Newcastle 1-3 Arsenal
Bendtner 57, Diaby 63, Nasri 66 – Divers: Duff
It took us a bit to get the engine running, but once purring along we took it to them. And, it could have gone all so wrong early on when shit officiating earned the Magpies a kick from the spot. But… Manuel Almunia was having none of it, and made an excellent stop. Martins went low right, and so did Al, not just stopping the shot, but expertly smothering the ball as well to stop play.
The save seemed to spark things up. Both sides created chances and there were several close calls. But we went into the tunnel at the half 0-0. Then, at 57′ Niklas Bendnter took a lovely glancing header off Andrey Arshavin’s free kick to put us up. Unfortunately, we let down our guard and Obafemi Martins steered home an excellent left-footer not 50 seconds later. It was well and truly on at St. James Park.
But it wouldn’t be very long before Arsenal turned it off for the opposition. At 63′ Robin van Persie put a nice ball in front of Abou Diaby who drove home to snatch back the lead.
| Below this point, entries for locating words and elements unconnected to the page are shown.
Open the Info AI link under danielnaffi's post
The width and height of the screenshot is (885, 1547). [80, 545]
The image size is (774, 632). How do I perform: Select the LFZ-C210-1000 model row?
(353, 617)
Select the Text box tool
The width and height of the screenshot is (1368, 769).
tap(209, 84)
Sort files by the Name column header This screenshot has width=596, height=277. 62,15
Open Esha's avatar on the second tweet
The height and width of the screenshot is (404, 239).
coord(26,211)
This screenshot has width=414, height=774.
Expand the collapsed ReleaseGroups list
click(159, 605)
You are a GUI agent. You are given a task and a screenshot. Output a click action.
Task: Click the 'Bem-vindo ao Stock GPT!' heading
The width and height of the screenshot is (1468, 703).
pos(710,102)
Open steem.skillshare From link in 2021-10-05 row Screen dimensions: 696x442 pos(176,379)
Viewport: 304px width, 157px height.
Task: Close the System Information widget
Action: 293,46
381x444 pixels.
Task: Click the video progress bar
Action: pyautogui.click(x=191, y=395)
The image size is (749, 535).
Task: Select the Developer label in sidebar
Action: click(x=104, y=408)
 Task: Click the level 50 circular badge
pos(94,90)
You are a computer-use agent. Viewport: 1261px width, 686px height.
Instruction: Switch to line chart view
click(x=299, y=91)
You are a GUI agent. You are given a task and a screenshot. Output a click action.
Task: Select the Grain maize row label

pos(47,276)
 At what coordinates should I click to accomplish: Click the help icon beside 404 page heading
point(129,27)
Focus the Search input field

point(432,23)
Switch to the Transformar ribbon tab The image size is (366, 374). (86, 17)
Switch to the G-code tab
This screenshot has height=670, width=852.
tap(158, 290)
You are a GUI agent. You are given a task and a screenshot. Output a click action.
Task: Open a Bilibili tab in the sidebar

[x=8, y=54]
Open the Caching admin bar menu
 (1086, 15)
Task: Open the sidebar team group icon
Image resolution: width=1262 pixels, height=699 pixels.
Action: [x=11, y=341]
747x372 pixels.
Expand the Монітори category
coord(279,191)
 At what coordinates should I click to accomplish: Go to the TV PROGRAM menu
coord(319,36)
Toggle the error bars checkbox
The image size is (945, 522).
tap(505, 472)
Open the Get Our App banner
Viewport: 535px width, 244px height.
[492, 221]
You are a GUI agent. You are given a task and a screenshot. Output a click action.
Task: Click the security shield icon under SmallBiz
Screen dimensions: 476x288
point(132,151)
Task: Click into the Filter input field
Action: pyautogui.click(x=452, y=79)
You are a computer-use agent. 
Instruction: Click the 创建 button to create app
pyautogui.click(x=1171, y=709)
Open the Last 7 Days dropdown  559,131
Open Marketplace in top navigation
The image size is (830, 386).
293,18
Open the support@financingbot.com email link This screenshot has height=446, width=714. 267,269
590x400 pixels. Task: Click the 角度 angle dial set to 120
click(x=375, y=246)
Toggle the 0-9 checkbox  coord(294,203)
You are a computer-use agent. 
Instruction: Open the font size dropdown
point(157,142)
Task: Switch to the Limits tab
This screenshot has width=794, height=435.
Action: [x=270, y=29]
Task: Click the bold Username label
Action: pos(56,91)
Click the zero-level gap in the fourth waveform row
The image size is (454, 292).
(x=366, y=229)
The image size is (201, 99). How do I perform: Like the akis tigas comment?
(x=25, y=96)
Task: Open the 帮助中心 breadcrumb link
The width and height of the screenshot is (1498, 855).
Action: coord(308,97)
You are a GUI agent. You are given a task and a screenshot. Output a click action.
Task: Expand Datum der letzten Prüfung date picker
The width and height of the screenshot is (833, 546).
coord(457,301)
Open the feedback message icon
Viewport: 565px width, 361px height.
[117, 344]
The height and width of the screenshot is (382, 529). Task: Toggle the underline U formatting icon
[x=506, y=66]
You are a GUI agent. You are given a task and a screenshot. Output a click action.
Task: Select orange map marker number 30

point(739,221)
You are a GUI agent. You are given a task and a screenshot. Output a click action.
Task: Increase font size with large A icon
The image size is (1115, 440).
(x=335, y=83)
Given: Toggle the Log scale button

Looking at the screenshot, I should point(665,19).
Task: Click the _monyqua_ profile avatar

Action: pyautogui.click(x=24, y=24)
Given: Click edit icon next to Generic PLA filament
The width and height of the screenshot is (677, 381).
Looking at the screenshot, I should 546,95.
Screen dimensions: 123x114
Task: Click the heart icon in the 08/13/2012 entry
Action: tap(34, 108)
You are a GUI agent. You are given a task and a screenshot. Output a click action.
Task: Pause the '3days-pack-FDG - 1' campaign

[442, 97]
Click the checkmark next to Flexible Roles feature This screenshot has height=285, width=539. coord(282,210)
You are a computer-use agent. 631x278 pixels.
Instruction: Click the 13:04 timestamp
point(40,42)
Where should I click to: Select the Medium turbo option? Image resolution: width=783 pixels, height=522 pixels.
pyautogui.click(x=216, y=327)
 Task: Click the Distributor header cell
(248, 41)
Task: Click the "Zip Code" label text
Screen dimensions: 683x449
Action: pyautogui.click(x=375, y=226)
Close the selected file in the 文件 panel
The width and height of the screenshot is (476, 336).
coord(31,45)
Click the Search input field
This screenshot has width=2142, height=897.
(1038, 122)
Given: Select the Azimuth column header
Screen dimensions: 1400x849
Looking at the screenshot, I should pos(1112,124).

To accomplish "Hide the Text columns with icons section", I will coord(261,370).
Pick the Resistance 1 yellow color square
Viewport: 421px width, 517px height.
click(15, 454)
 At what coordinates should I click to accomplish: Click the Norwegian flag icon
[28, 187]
Three minutes later, RvP once again put the perfect feed out in front of Samir Nasri, who positively threaded the needle low right to slide our third past the outstretched fingers of Harper. Several more chances were made and the wind just went out of Newcastle. Match over.
All in all, a strong performance from the Gunners. The win puts us three points out in front of Aston Villa for fourth. The complete thumping they received at the hands of Liverpool yesterday means we now have a seemingly insurmountable +14 goal differential over them. In the very real possibility that we wind up level with them on points, it could mean the difference in who goes to the Champions League next season. In other news, both Chelsea & Man U were beaten, making the Top Four grouping even tighter. We’re now only 6 points off Chelsea for 3rd, 9 from Liverpool in 2nd, and 10 points off Man U in 1st. The run up will be exciting as we play two of the three.
And now our featured Poofta of the Week: Damien Duff. Ol’ Damien decided he’d like to get his side the lead by throwing himself to the turf inside the area when he was bumped by Samir Nasri. But, unlike a Professional Poofta, his timing was a bit off. He waited just a bit too long to throw his arms out and pitch himself over like a sack of shit. And the immediate pleading looks to the ref need some work, Damien. Not at all convincing. I think some mirror time is in order if you’re going to cheat, wouldn’t you say? You’ve gotten a bit rusty.